## To do
From the line that contains "Switch to the Pages tab" to the end of the entries, copy each line exactly, though the pictures stay out.

## Listed entries

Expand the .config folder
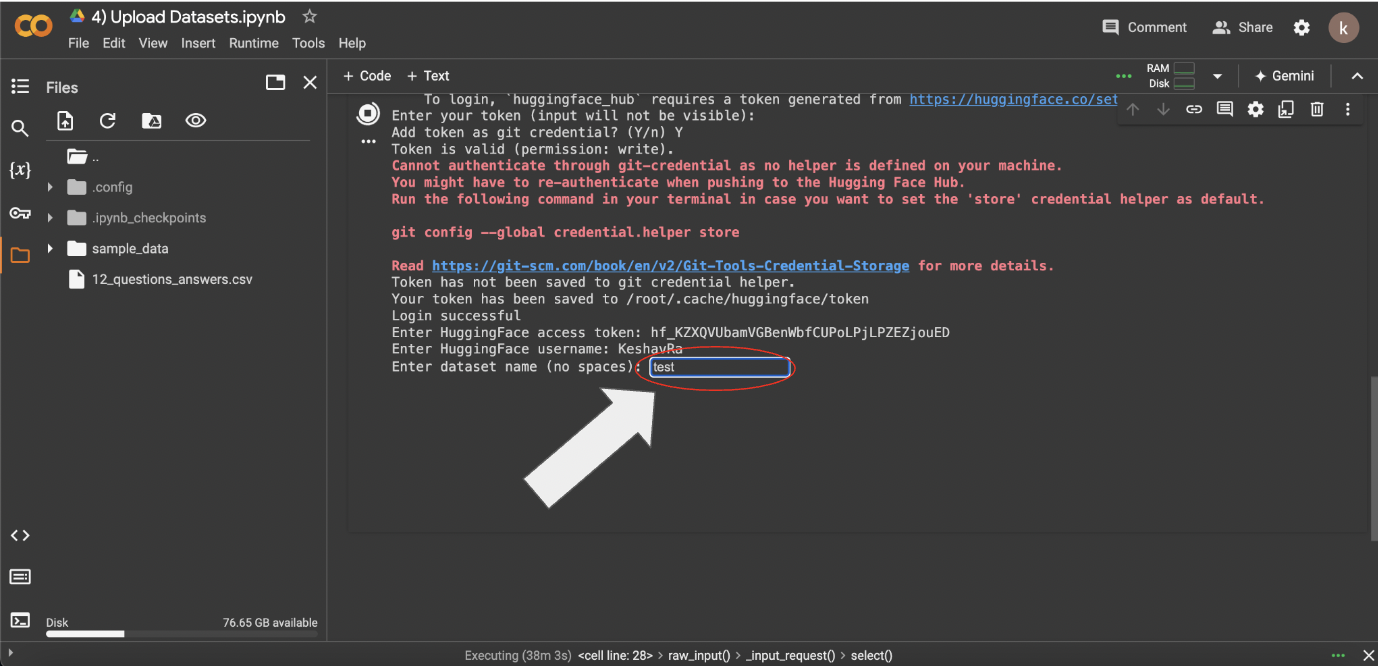Image resolution: width=1378 pixels, height=666 pixels. tap(50, 187)
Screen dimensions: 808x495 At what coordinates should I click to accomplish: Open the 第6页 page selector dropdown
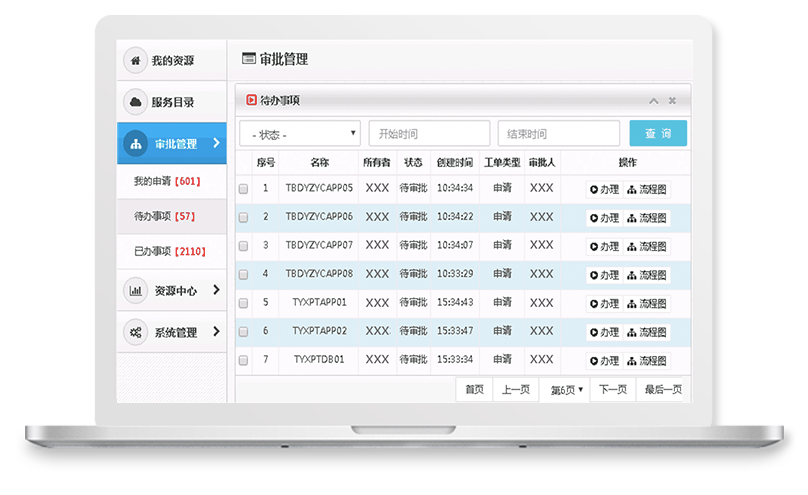[567, 390]
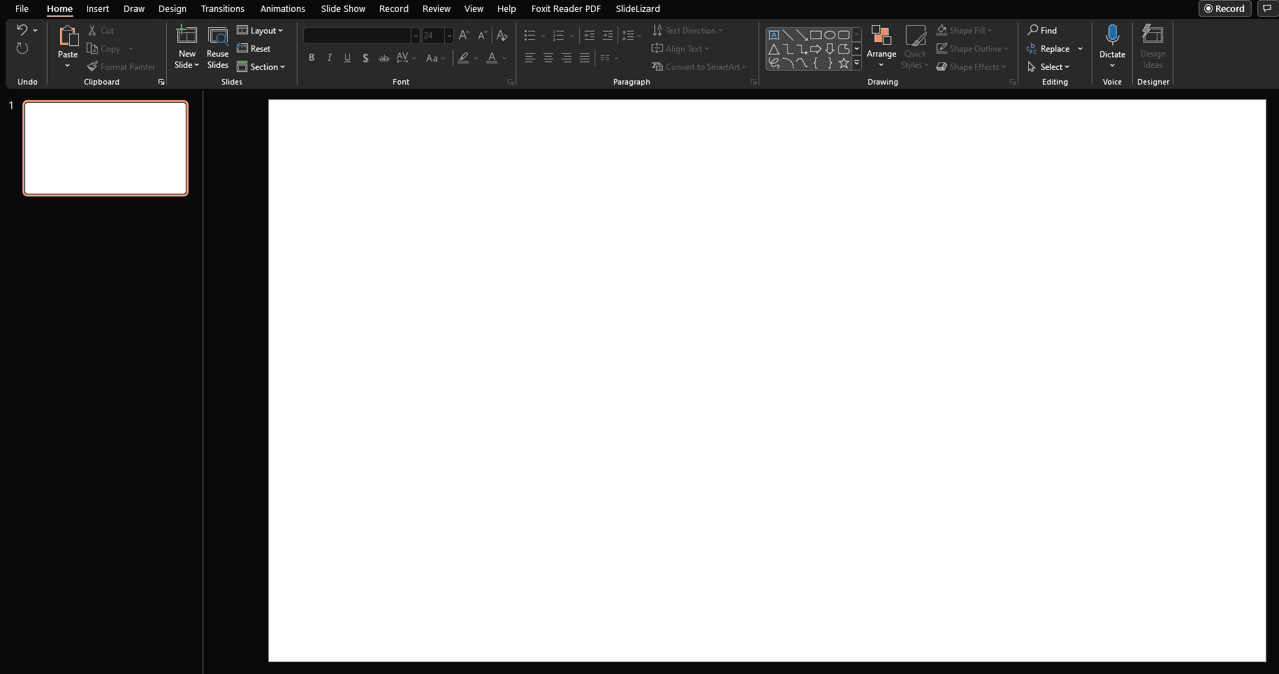The width and height of the screenshot is (1279, 674).
Task: Select the text box shape in gallery
Action: (773, 35)
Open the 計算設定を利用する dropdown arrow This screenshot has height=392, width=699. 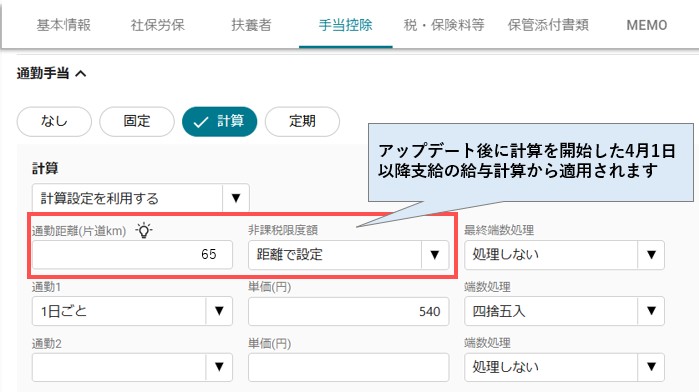[x=236, y=198]
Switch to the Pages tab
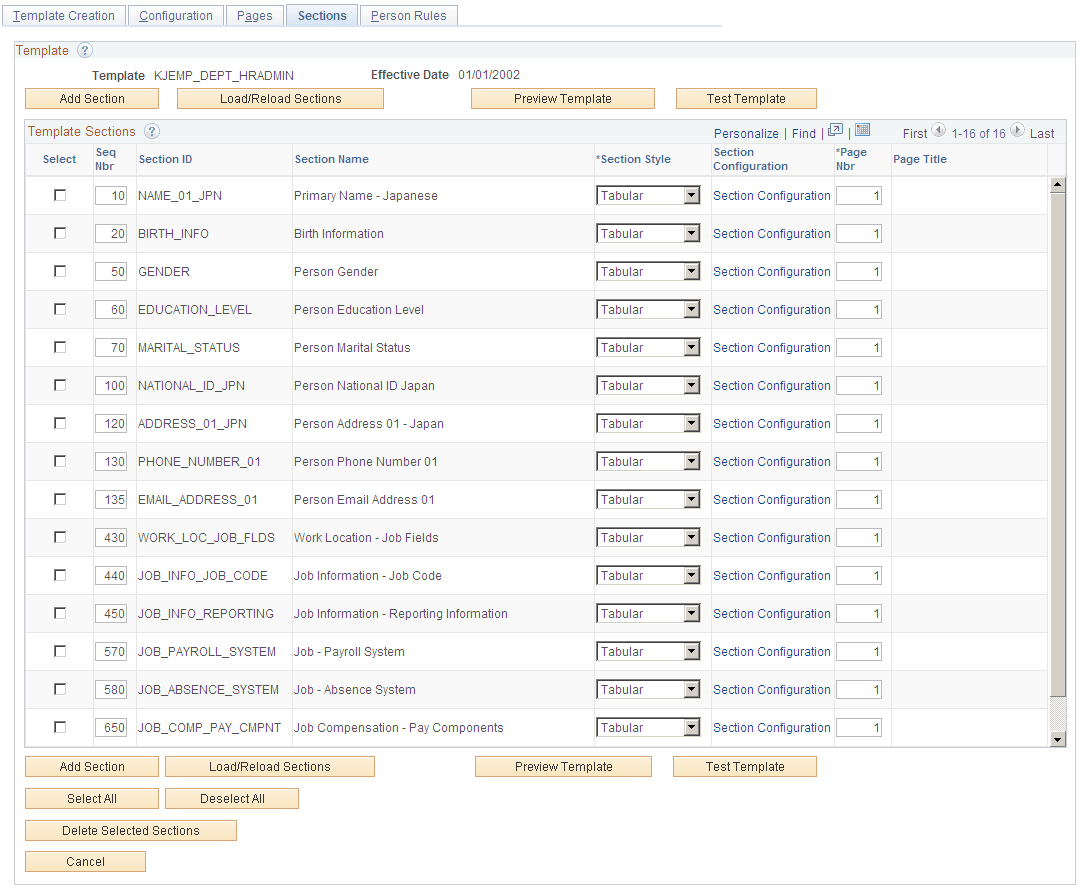Viewport: 1087px width, 892px height. [x=254, y=15]
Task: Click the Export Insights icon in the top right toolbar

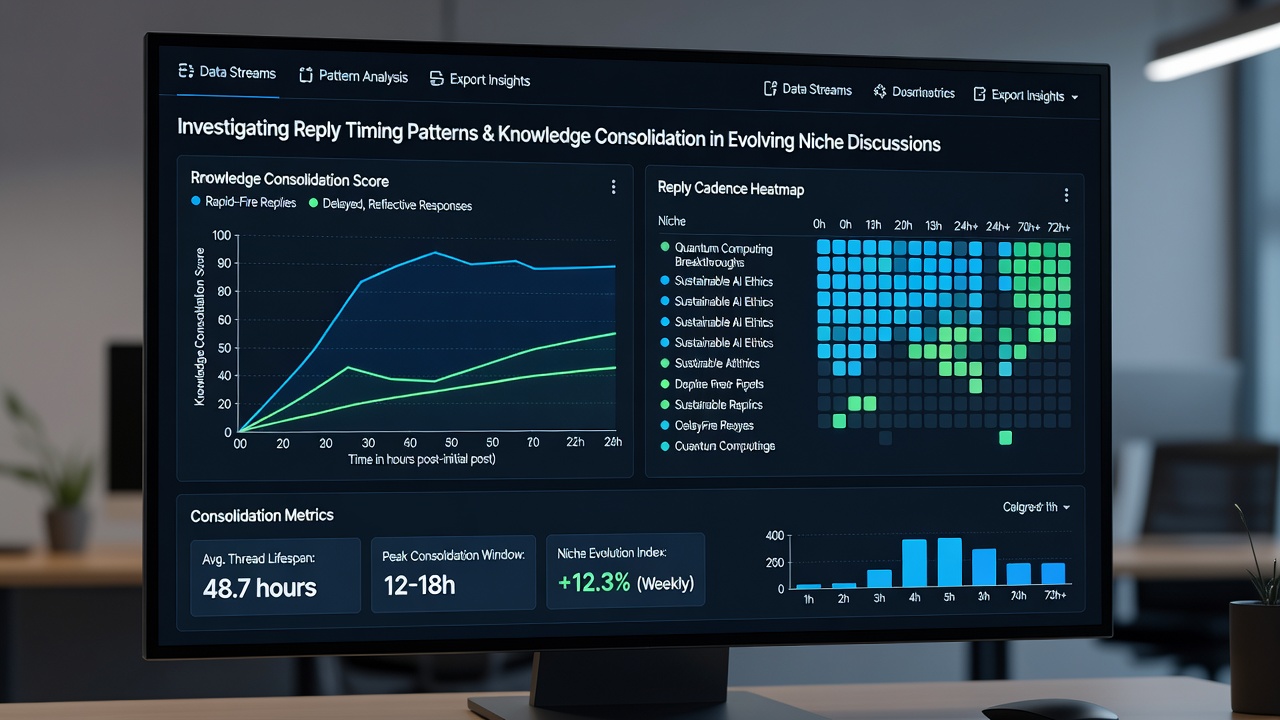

## Problem solution
Switch to the Pages tab
Viewport: 1087px width, 892px height. [x=254, y=15]
Task: Click the Export Insights icon in the top right toolbar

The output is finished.